*Task statement:*
Print each line exactly, beginning with the one where "Viewport: 1187px width, 602px" appears and ending at the last line below.

Records from a dataset:
● ● ● ●

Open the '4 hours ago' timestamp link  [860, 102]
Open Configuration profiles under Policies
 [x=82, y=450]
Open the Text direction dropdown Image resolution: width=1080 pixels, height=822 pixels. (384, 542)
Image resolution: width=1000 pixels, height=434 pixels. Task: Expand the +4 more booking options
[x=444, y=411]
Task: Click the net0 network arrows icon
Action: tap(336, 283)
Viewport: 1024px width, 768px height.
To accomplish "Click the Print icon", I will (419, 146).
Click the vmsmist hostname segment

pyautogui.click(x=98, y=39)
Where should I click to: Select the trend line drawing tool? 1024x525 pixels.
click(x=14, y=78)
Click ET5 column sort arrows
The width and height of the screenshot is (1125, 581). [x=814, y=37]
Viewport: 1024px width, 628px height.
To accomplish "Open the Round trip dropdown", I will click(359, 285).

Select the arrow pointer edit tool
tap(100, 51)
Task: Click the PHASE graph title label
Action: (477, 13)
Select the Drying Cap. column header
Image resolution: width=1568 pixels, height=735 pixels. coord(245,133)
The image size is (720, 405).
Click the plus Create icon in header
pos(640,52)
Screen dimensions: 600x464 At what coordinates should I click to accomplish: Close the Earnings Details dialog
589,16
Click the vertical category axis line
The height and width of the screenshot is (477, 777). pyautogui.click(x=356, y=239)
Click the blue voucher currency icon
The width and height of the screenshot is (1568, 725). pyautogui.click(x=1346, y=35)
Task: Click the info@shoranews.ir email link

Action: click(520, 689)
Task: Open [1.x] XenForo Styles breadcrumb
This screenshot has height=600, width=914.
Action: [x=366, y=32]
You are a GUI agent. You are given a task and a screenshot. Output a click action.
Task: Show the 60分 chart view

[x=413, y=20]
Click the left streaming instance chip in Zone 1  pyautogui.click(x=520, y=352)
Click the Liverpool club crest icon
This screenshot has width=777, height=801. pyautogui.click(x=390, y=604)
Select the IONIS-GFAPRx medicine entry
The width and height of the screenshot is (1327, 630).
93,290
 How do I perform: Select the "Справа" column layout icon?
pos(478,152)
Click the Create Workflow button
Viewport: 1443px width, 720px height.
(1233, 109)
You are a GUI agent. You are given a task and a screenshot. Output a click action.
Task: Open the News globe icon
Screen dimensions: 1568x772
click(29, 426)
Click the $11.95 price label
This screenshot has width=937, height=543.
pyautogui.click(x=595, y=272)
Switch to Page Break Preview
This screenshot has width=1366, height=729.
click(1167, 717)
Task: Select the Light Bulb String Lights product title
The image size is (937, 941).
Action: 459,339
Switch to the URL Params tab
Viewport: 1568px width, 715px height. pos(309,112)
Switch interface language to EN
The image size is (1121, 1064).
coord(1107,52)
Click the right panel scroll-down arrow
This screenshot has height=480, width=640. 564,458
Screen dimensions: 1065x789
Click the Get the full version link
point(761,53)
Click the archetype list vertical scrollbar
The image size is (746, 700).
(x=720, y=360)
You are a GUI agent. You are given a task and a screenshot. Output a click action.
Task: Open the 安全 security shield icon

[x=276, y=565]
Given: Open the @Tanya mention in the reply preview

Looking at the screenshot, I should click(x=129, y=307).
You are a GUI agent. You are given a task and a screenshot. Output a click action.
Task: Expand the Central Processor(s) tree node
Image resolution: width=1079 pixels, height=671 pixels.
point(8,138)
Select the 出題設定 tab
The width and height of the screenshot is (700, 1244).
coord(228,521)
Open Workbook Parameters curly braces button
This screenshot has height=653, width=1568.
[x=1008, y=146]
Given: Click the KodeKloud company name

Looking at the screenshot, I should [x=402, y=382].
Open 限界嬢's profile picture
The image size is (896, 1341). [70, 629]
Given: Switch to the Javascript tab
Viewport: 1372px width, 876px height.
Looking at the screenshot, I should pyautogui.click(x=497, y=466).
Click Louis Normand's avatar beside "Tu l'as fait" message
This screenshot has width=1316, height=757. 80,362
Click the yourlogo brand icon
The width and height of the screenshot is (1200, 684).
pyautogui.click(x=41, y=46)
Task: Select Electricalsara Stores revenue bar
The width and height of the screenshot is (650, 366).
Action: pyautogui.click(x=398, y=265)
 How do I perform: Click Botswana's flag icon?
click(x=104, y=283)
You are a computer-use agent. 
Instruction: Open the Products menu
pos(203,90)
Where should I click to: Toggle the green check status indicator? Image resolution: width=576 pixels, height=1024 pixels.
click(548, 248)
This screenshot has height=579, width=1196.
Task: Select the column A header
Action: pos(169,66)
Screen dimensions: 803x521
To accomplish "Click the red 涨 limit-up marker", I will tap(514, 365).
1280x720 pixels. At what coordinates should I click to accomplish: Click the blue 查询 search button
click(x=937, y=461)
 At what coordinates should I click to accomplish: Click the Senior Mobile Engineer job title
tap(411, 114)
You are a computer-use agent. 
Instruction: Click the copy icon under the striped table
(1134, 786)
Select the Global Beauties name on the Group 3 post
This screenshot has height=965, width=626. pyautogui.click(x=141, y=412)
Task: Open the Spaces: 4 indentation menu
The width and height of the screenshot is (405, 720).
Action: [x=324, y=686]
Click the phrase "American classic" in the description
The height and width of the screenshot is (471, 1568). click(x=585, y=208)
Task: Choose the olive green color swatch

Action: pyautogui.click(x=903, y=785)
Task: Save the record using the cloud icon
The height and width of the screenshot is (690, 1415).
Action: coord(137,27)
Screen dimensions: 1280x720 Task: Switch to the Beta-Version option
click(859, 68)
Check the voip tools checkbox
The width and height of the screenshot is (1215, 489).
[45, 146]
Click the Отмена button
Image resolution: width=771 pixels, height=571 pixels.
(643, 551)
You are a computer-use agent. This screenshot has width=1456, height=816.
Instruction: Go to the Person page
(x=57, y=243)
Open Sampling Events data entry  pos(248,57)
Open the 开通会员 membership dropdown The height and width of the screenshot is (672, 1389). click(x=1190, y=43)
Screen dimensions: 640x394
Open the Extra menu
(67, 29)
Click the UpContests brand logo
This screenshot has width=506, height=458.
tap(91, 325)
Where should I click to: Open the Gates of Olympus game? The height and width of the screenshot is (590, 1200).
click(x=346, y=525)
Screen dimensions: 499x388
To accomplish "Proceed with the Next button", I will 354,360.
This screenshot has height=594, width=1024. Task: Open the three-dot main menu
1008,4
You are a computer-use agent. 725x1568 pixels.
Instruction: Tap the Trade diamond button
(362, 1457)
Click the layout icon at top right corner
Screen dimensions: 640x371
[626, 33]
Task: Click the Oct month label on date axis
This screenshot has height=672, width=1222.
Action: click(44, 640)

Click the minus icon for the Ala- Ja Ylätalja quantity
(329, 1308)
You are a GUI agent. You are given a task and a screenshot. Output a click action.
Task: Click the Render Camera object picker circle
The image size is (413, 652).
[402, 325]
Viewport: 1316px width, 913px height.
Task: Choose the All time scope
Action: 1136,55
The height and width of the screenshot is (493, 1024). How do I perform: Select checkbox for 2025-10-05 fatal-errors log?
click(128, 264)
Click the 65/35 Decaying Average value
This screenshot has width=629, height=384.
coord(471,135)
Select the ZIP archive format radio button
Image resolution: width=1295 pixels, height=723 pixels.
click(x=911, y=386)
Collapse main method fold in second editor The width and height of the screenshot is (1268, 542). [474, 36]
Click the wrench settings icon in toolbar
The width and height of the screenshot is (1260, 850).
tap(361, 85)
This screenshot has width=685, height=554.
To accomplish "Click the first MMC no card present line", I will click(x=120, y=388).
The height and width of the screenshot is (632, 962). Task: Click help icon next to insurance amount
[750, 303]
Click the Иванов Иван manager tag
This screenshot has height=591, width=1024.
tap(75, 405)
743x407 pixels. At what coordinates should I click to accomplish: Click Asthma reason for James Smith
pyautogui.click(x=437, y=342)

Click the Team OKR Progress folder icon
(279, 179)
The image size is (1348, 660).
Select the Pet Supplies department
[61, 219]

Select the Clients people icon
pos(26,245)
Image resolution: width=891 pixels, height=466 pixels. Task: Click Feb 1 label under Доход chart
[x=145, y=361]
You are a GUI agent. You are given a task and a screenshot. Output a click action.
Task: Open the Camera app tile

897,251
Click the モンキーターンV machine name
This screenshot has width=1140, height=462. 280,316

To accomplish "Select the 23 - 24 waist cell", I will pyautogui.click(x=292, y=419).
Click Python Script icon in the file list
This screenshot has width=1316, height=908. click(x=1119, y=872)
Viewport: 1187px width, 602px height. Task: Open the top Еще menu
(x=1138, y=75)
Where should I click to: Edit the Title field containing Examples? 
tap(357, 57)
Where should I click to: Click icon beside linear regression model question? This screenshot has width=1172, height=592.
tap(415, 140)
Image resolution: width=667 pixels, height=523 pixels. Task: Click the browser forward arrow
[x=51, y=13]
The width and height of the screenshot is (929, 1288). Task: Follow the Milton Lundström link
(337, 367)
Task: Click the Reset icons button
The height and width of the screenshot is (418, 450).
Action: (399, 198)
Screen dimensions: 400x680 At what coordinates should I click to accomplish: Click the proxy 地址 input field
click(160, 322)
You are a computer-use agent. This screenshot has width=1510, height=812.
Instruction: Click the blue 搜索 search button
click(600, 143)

● ● ● ●

*Output of the task:*
Viewport: 1187px width, 602px height. Task: Open the top Еще menu
(x=1138, y=75)
Where should I click to: Edit the Title field containing Examples? 
tap(357, 57)
Where should I click to: Click icon beside linear regression model question? This screenshot has width=1172, height=592.
tap(415, 140)
Image resolution: width=667 pixels, height=523 pixels. Task: Click the browser forward arrow
[x=51, y=13]
The width and height of the screenshot is (929, 1288). Task: Follow the Milton Lundström link
(337, 367)
Task: Click the Reset icons button
The height and width of the screenshot is (418, 450).
Action: (399, 198)
Screen dimensions: 400x680 At what coordinates should I click to accomplish: Click the proxy 地址 input field
click(160, 322)
You are a computer-use agent. This screenshot has width=1510, height=812.
Instruction: Click the blue 搜索 search button
click(600, 143)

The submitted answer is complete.